As a business owner or building manager, finding ways to save money is probably forefront in your mind. You’ve heard about the environmental benefits of installing no-flush urinals, but did you know that you could save money as well? From reduced utility bills to minimal maintenance, those savings could add up quickly! Here’s a breakdown on what you can expect when you install waterless urinals in your business, healthcare facility, or government agency.
What’s a No-Flush Urinal
A no-flush urinal, also known as a waterless urinal, is an environmentally conscious, budget-friendly solution for any public restroom. Unlike traditional urinals that use a flushing mechanism to release water into the bowl, a no-flush urinal has no flushing mechanism or need for water. Instead, the sloped, nonporous bowl leads urine to a cartridge and seal in the drain. Once the urine enters the cartridge, it is pushed into the drain pipe, and the seal keeps odors and gasses inside the pipe from making it into the restroom itself.
Though the functionality is quite different, no-flush urinals actually look fairly similar to their traditional counterparts. You can purchase them in fiberglass, stainless steel, and vitreous China. Waterless urinals can easily be integrated into your existing plumbing system as well.
When comparing costs, most business owners look at the initial investment, and rightly so. While you’ll see there are many other factors at play when it comes to saving money with no-flush urinals, the upfront costs of the equipment are an important part of the budget. Fortunately, you’ll find the costs quite comparable.
Traditional urinals can cost anywhere from $200 to $900, depending on the style you choose. When you opt for a waterless, no-flush urinal, you can expect to pay between $300 and $800. Most traditional urinals also use urinal cakes or deodorizers, which cost around $2 and typically need to be replaced every 10 to 30 days. Alternatively, the cartridges in waterless urinals should be replaced, on average, every 6 months (or up to a year in less frequented restrooms) and cost between $50 to $100.

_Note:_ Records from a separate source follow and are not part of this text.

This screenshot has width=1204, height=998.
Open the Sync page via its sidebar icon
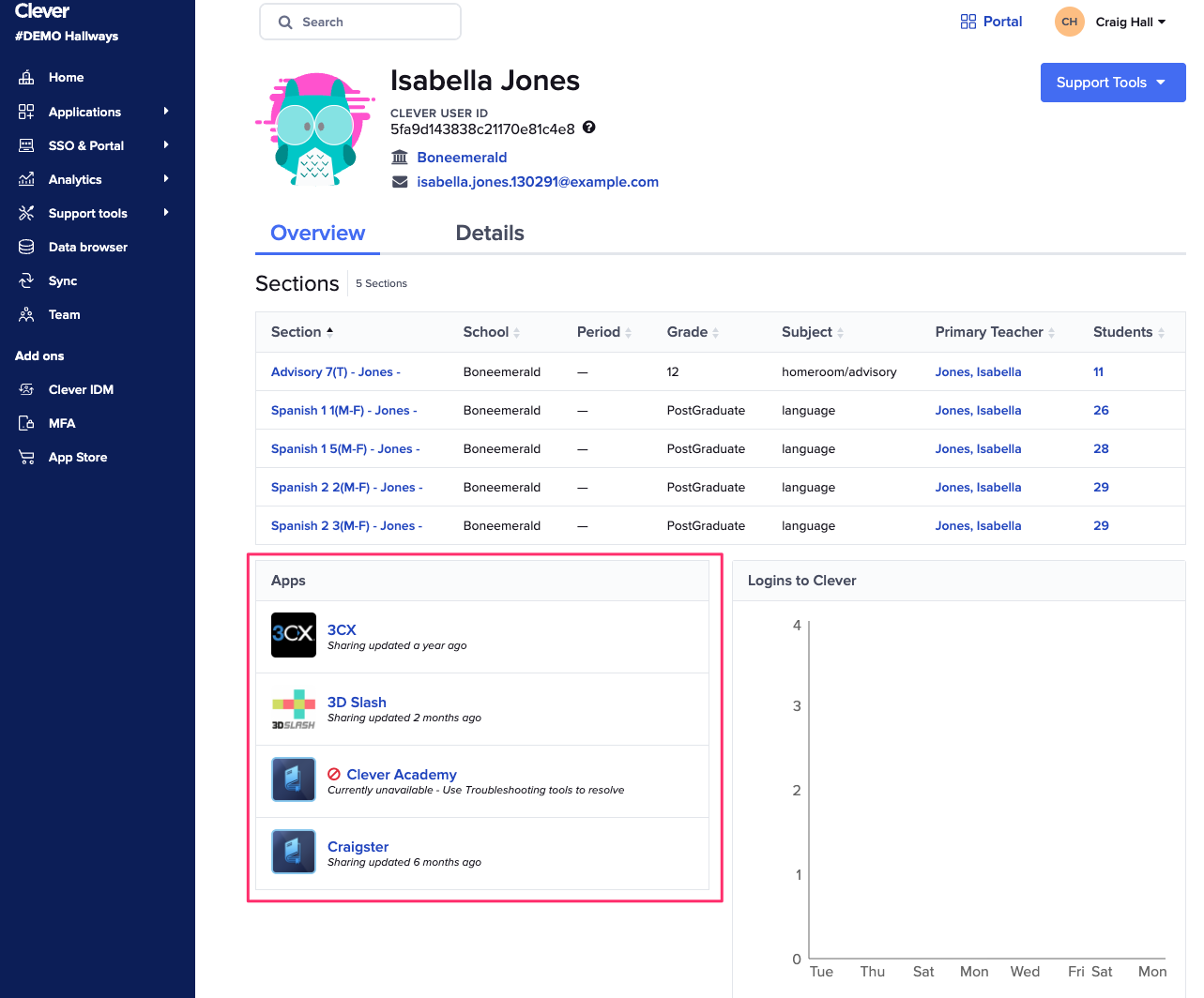27,280

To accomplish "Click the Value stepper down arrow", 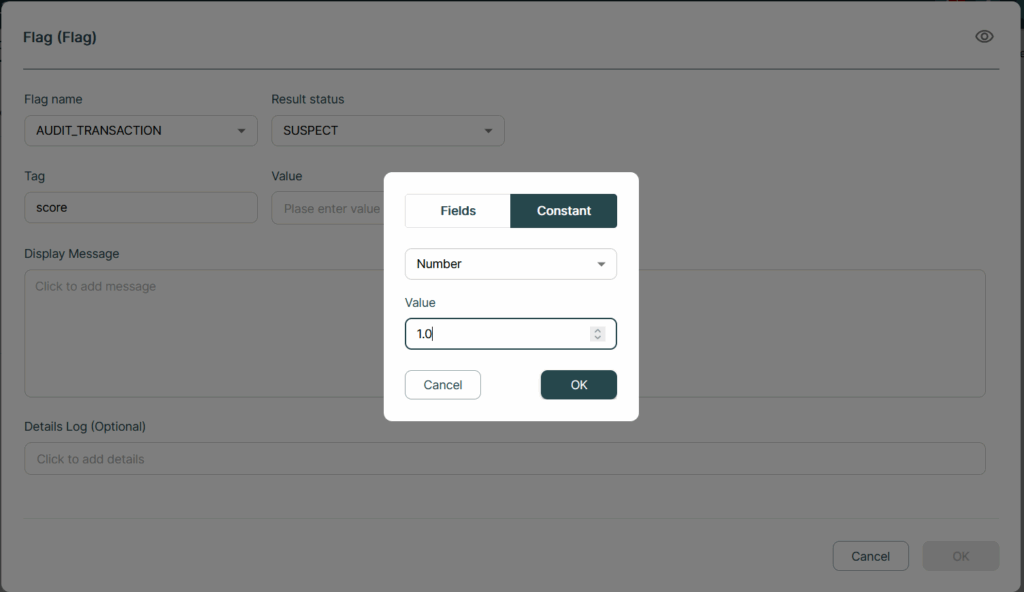I will click(597, 338).
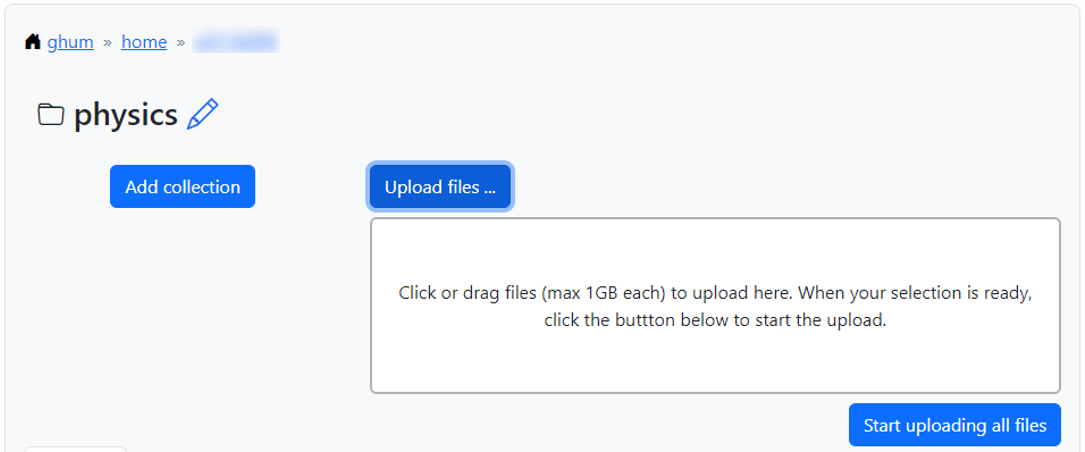The image size is (1085, 452).
Task: Click the 'max 1GB each' instruction text
Action: (604, 293)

Saving Money with No-Flush Urinals
As the name suggests, swapping your traditional urinals for a waterless option can create a huge savings in your utility costs. According to the EPA, a standard urinal in the average public restroom uses up to 26,000 gallons of water per year. Imagine reducing that number to zero!
Traditional urinals require strong chemicals, scrub brushes, and even more water to keep them properly cleaned. When it comes to cleaning a no-flush model, regular spraying of a manufacturer recommended cleaner is all that is needed. Your maintenance team won’t even need to scrub them! This not only saves time, it saves on cleaning products and even more water, as well.
When a urinal is broken, it can take quite a bit of time and money to get it up and running again. Many issues with traditional urinals are due to the flushing mechanism inside. Because waterless urinals don’t contain a flushing mechanism, they are much easier to maintain. The cartridge and seal in the drain also drastically reduces the number of clogs and blockages in the drain line.
Odor Control Costs
When a standard urinal is flushed, it can actually spray particles of urine and bacteria into the air, creating an unpleasant odor that can often be detected even outside the restroom. A no-flush solution uses a seal to keep odors and gasses in the drain pipe, not the building. This will save on air fresheners, deodorizers, and more.
In addition to saving on utility bills, maintenance, and cleaning supplies, you may also save on the purchase of your no-flush urinals. Many water utility companies will offer rebates and incentives to business owners that install waterless urinals. These incentives could range from a partial reimbursement to a full reimbursement for the equipment itself. Be sure to check with your utility company to learn about your potential savings.
Save Money with No-Flush Urinals
When it comes to saving your business money, there’s no comparison. While the initial costs for standard and waterless urinals are around the same price, that’s where the similarities end. Without a gallon of water or more with every flush, you could save big on utility bills. You’ll save even more water when it comes to cleaning your new urinals, and maintenance costs will be drastically reduced. Check to see if your local water utility company is offering incentives, and you may be able to save even more on the cost of your equipment. When you choose to install no-flush urinals, it won’t just benefit the environment but your operating costs too.